My first work experience was very enlightening. Sameer’s presentation at The Valley School interested me a lot and when I saw Artoo as one of my options for an internship, I knew I had to ask for that. Luck favoured me and I got selected to work at Artoo.

On my first day, we were warmly welcomed by the Artoo team. We had an introduction session in which we were introduced to the World Economic Pyramid and the Microfinance sector. This introduction session is given to all the employees when they first join. After going through these articles, my perspective regarding a lot of things have broadened. I appreciate the patience that the team had to organise an orientation program for us, despite year-end pressures.

The atmosphere at Artoo is friendly, where people are open to new ideas and creations. They are very efficient with their customers, cater to their needs and also handle situations quickly at short notice. They took us through the Artoo product and its features, which helped us understand the benefits of the product. Such products help reduce the cost of operation for MFIs, which in turn provides better access to loans for the poor. Being in Artoo for a short span of one week, I have learned a lot. One such thing is that of identifying the root cause of issues that arise while using the technology. A task that becomes harder, especially when users are ‘first time technology users’, and unable to accurately explain what issue they are facing. Further with this process of identification, one not only learns how to verify or solve the problem but to also draw out the fundamental issues that underline the preceding analysis.
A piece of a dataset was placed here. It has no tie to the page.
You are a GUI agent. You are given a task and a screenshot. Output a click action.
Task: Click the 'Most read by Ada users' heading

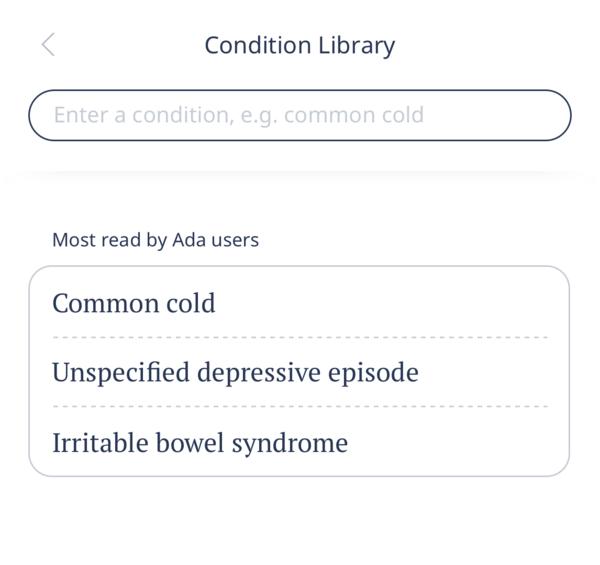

Technology plays a vital role in helping the poor rise out of poverty through comprehensive technology and enabling communication. I think products should be built in such a way that it is affordable and user friendly to the poor. In this way, it is easy for them to learn fast and some day connect with the world. For instance, in my opinion, digital banks will replace or rather has slowly started replacing today’s banks. This will be very useful for the society as it will be more convenient, used more efficiently for productive purposes, will save a lot of time and energy and also the money will be safe.

All in all, my experience at Artoo was an incredible one. I really wish I could spend more time to learn a lot more. Once again, I appreciate and thank the team for taking the time to spend with us inspite of their busy schedule.

Payal Deviah is from Coorg and is studying Commerce, Accountancy, Economics, and Art at The Valley School. She likes to read, travel to new places, and go on “food trips.” She also enjoys painting.